§ WHAT YOU NEED TO DO: Every entry must appear in the answer exactly as it does here.

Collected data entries
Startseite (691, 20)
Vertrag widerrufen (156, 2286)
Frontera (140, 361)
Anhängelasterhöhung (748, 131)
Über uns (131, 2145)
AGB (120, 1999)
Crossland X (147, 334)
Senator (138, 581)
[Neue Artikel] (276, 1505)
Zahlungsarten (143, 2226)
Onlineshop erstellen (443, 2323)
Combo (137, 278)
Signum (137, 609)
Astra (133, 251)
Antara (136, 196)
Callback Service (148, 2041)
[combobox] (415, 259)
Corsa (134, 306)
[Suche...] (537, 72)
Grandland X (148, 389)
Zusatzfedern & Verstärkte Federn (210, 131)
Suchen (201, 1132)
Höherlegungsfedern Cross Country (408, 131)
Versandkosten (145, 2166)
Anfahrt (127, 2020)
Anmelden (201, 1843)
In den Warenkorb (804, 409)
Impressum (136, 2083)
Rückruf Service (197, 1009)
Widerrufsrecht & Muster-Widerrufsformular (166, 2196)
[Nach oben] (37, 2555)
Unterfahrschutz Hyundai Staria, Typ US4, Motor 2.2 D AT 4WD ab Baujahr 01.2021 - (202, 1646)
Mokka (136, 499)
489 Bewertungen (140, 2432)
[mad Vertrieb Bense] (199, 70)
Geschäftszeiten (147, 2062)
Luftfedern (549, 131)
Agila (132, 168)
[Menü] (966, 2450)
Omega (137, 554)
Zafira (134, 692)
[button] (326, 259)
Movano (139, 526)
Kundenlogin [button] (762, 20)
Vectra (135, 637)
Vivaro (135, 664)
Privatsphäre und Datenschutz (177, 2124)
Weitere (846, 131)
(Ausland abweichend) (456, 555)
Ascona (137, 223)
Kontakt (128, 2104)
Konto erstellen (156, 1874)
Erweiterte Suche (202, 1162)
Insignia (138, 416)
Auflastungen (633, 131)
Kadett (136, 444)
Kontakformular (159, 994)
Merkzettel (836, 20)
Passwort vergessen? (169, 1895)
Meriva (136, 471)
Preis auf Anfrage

§ SOLUTION:
Startseite (691, 20)
Vertrag widerrufen (156, 2286)
Frontera (140, 361)
Anhängelasterhöhung (748, 131)
Über uns (131, 2145)
AGB (120, 1999)
Crossland X (147, 334)
Senator (138, 581)
[Neue Artikel] (276, 1505)
Zahlungsarten (143, 2226)
Onlineshop erstellen (443, 2323)
Combo (137, 278)
Signum (137, 609)
Astra (133, 251)
Antara (136, 196)
Callback Service (148, 2041)
[combobox] (415, 259)
Corsa (134, 306)
[Suche...] (537, 72)
Grandland X (148, 389)
Zusatzfedern & Verstärkte Federn (210, 131)
Suchen (201, 1132)
Höherlegungsfedern Cross Country (408, 131)
Versandkosten (145, 2166)
Anfahrt (127, 2020)
Anmelden (201, 1843)
In den Warenkorb (804, 409)
Impressum (136, 2083)
Rückruf Service (197, 1009)
Widerrufsrecht & Muster-Widerrufsformular (166, 2196)
[Nach oben] (37, 2555)
Unterfahrschutz Hyundai Staria, Typ US4, Motor 2.2 D AT 4WD ab Baujahr 01.2021 - (202, 1646)
Mokka (136, 499)
489 Bewertungen (140, 2432)
[mad Vertrieb Bense] (199, 70)
Geschäftszeiten (147, 2062)
Luftfedern (549, 131)
Agila (132, 168)
[Menü] (966, 2450)
Omega (137, 554)
Zafira (134, 692)
[button] (326, 259)
Movano (139, 526)
Kundenlogin [button] (762, 20)
Vectra (135, 637)
Vivaro (135, 664)
Privatsphäre und Datenschutz (177, 2124)
Weitere (846, 131)
(Ausland abweichend) (456, 555)
Ascona (137, 223)
Kontakt (128, 2104)
Konto erstellen (156, 1874)
Erweiterte Suche (202, 1162)
Insignia (138, 416)
Auflastungen (633, 131)
Kadett (136, 444)
Kontakformular (159, 994)
Merkzettel (836, 20)
Passwort vergessen? (169, 1895)
Meriva (136, 471)
Preis auf Anfrage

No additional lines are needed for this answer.